Pompeo to 'Post': Biden appeasing Iran would be bad for US security

As a result of the “maximum pressure,” Pompeo said “it’s very clear that Iran is more isolated than it has ever been.”

US Secretary of State Mike Pompeo speaks at the The Jerusalem Post-Khaleej Times conference
Lifting sanctions on Iran while it continues to pursue its nuclear aspirations will endanger America and the world, US Secretary of State Mike Pompeo warned in an interview for The Jerusalem Post-Khaleej Times conference this week.
“If we appease Iran, if we underwrite Iran, if we allow Europeans to re-enter [Iran] and create wealth for the kleptocrats at the head of this theocracy, that would be a bad thing for the region’s security, for Europe’s security and for American security,” he said.
Pompeo expressed hope that President-elect Joe Biden’s administration “will recognize that this is not 2015… The whole world can recognize that Iran is the destabilizing influence in the whole Middle East.”
The Trump administration left the 2015 Iran deal in 2018, and has maintained a “maximum pressure” sanctions campaign against the Islamic Republic. Biden has said he intends to bring the US back to the Joint Comprehensive Plan of Action (JCPOA), the Iran deal’s official name, along with an Iranian return to compliance. Tehran has repeatedly violated the agreement, most recently declaring last week that it would enrich uranium up to 20% in its underground Fordow facility.

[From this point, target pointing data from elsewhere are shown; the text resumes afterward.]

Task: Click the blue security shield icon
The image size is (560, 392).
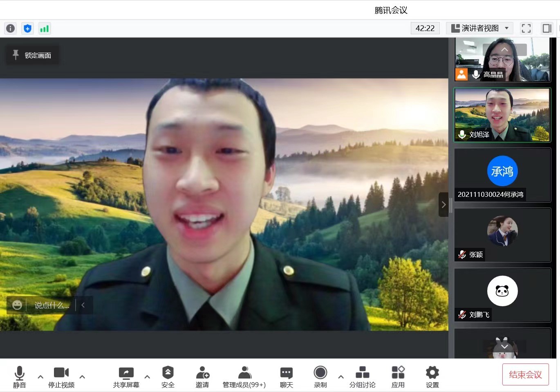Action: point(27,28)
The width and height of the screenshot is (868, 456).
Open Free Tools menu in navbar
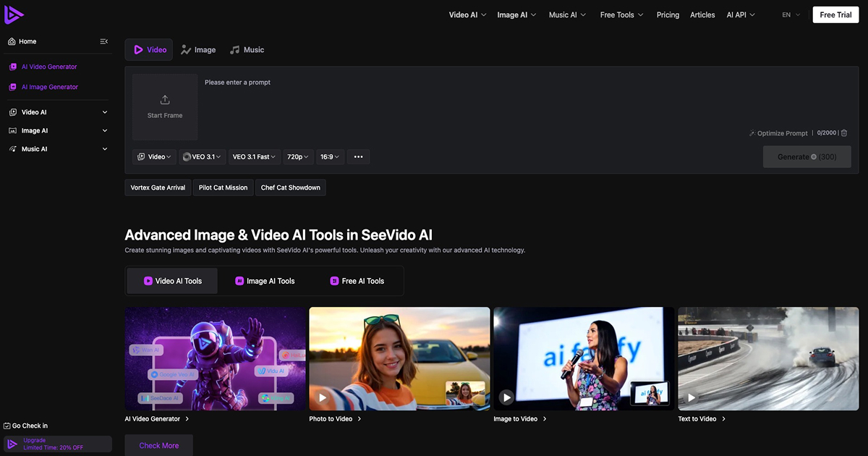click(621, 14)
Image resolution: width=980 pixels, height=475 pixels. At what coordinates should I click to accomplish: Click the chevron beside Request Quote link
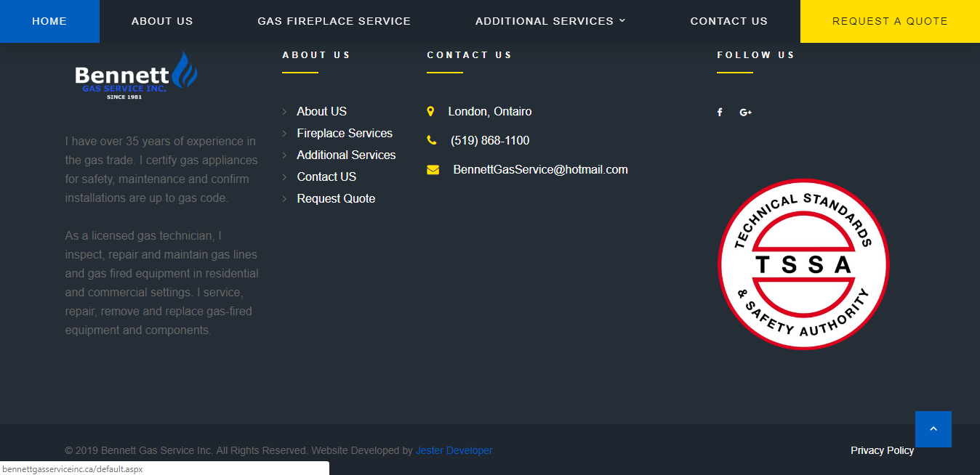284,199
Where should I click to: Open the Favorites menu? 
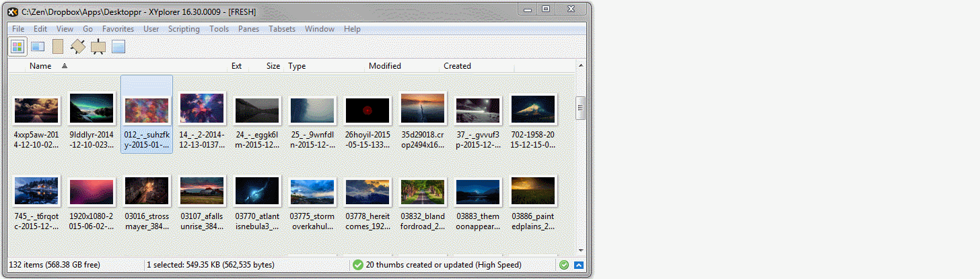coord(118,29)
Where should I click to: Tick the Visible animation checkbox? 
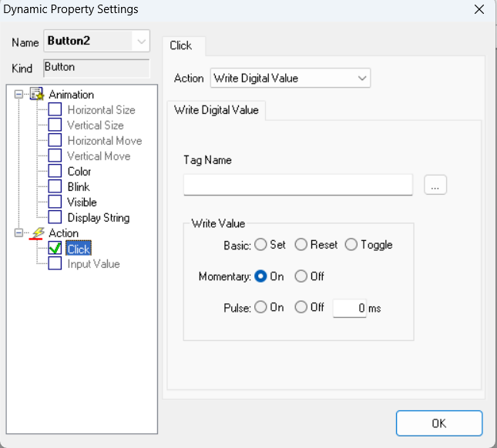tap(55, 202)
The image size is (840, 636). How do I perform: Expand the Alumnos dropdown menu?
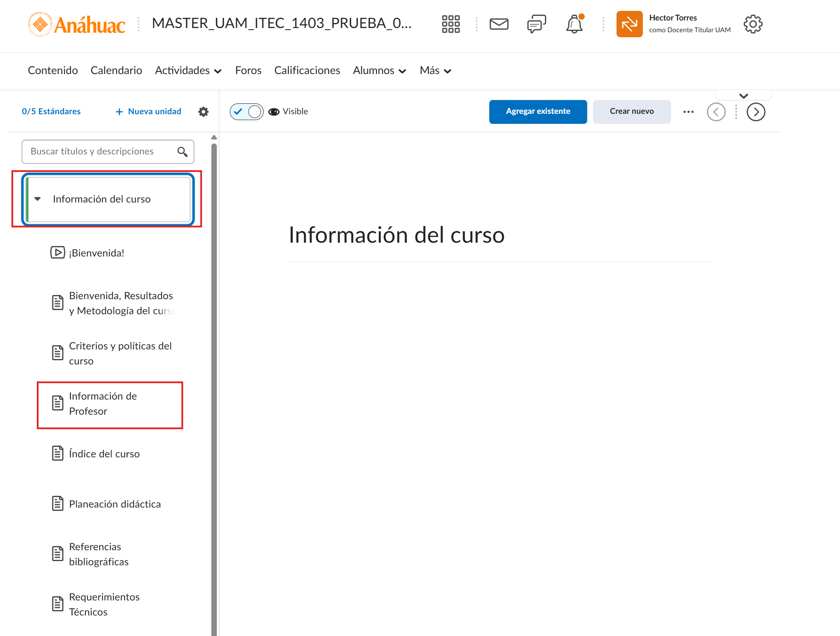coord(379,71)
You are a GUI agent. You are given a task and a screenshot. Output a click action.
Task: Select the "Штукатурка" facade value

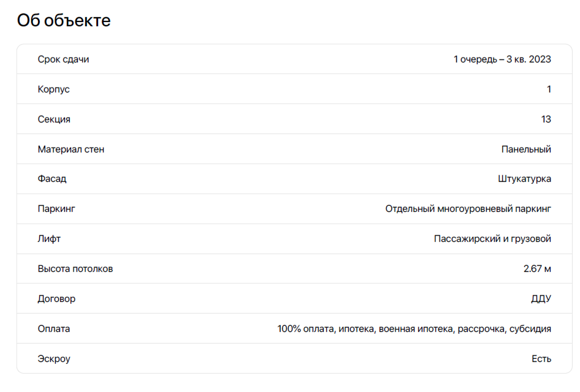[524, 179]
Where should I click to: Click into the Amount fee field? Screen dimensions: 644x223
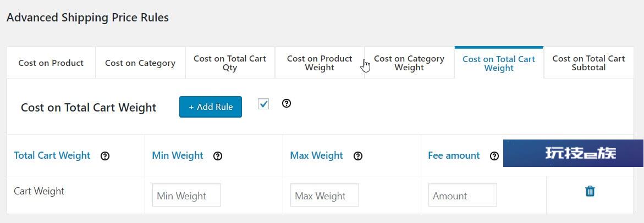tap(463, 195)
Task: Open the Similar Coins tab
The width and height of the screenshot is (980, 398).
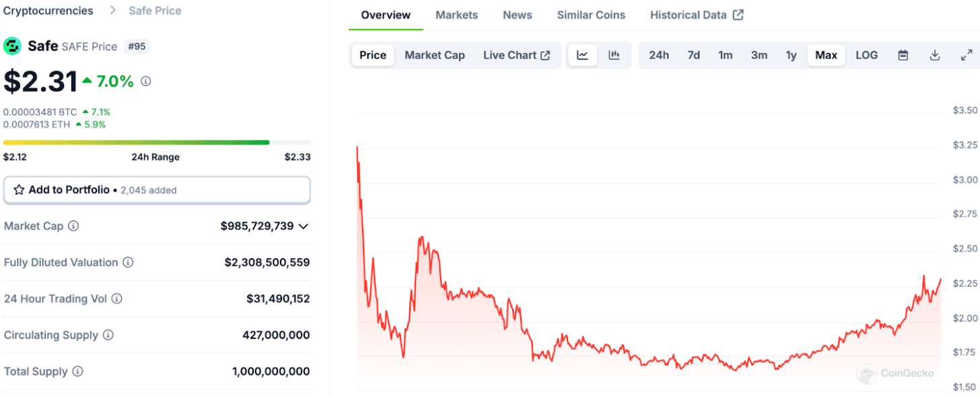Action: click(590, 15)
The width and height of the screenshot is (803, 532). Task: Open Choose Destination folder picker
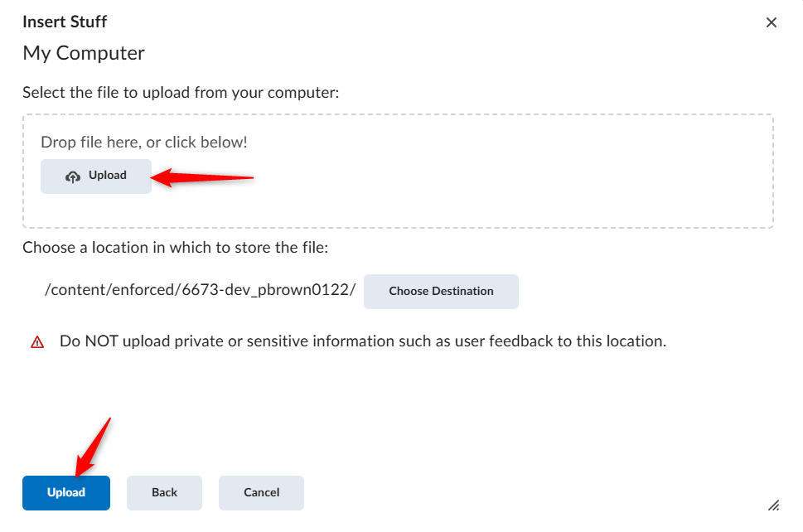click(x=441, y=292)
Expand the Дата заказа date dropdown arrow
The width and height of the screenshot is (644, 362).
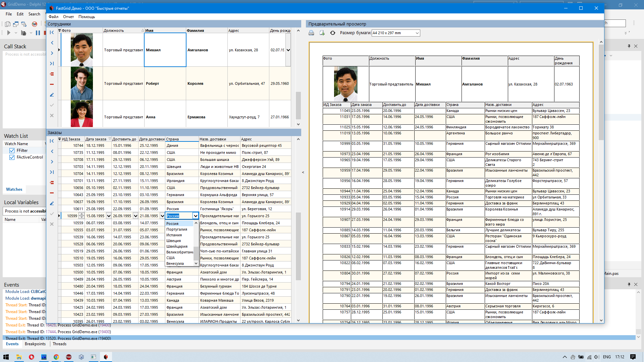(x=109, y=216)
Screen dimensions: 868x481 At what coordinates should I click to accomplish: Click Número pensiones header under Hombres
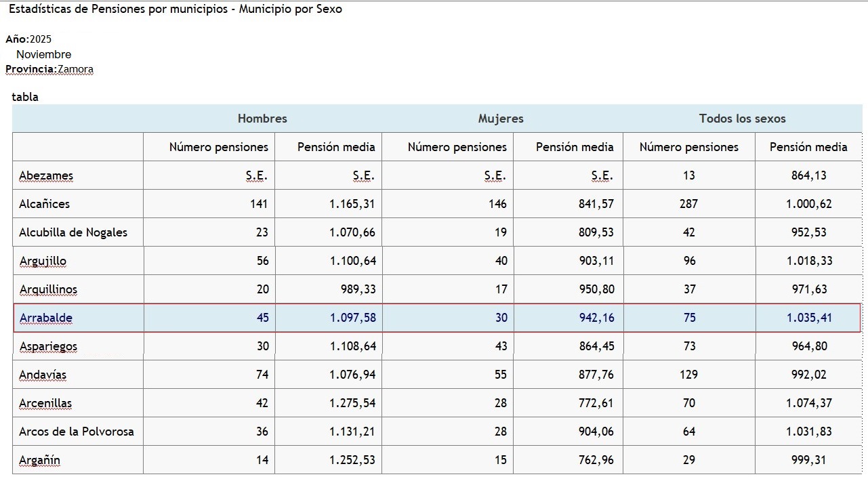pos(219,147)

As a result of the “maximum pressure,” Pompeo said, “it’s very clear that Iran is more isolated than it has ever been.”
“Our decision to abandon the ridiculous thing called the JCPOA, which enabled, armed and provided resources and money to the largest state sponsor of terror in the world… put Iran in a place where it had to make hard decisions about its own economy, whether to feed its own people or fund Shi’a militias in Iraq and Syria,” he said.
Should Iran change its ways, the US can engage with its regime, Pompeo said, but “if they don’t, the US has to make sure it is part of a coalition that works alongside each other to promote stability in the Middle East.”
Building that coalition was one of the major factors in launching the Abraham Accords, in which the United Arab Emirates established diplomatic relations with Israel in August, followed by Bahrain, Sudan and Morocco.
“One of the things that enabled the Abraham Accords was America’s recognition that the most important players in this effort [against Iran] were the countries in the region, Gulf states, Israel – all those players were truly impacted,” Pompeo said.
Still, the outgoing secretary of state said those countries did not just normalize ties with Israel because of the US: “It happened because it was the right thing to do.”
“Those sovereign nations came to the Abraham Accords… because it was the right thing for their own people,” he said. “These commercial, security and diplomatic relationships will continue to grow, and I hope the US will be an encouragement for that.”
The Abraham Accords has allowed the countries to partner with Israel to be “safer, more prosperous and more secure,” Pompeo said.
Normalization with Israel is “the right direction of travel for the entire region,” he added.
Asked if the rioting at the US Capitol last week was an obstacle to more countries establishing relations with Israel in the final days of US President Donald Trump’s term, Pompeo said he saw no connection.
“It’s not binary, normalizing or not. We see lots of countries moving in the right direction even if they have not formally signed the Abraham Accords,” he said.
Pompeo predicted that Muslim-majority nations in Asia and Africa will likely be next to have open ties with Israel.
“It truly augurs well for security in the region,” he said.
Asked about the Pompeo Doctrine, his declaration that the State Department no longer sees settlements as illegal per se, he said: “We knew we had to recognize reality,” adding that the US recognition does not undermine security for any country in the region.
Similarly, Pompeo said that Jerusalem as the capital of the Jewish people and Israeli sovereignty in the Golan Heights are “just reality, and we recognized it.”
“We were told that if we recognize those things, all heck would break loose – and that didn’t materialize,” he added.
At the same time, Pompeo said that the Trump administration worked to find a solution to the Israeli-Palestinian conflict, calling its peace plan “a real, true pathway for better existence for the Palestinian people.”
“The Palestinian leadership must get on board,” he said.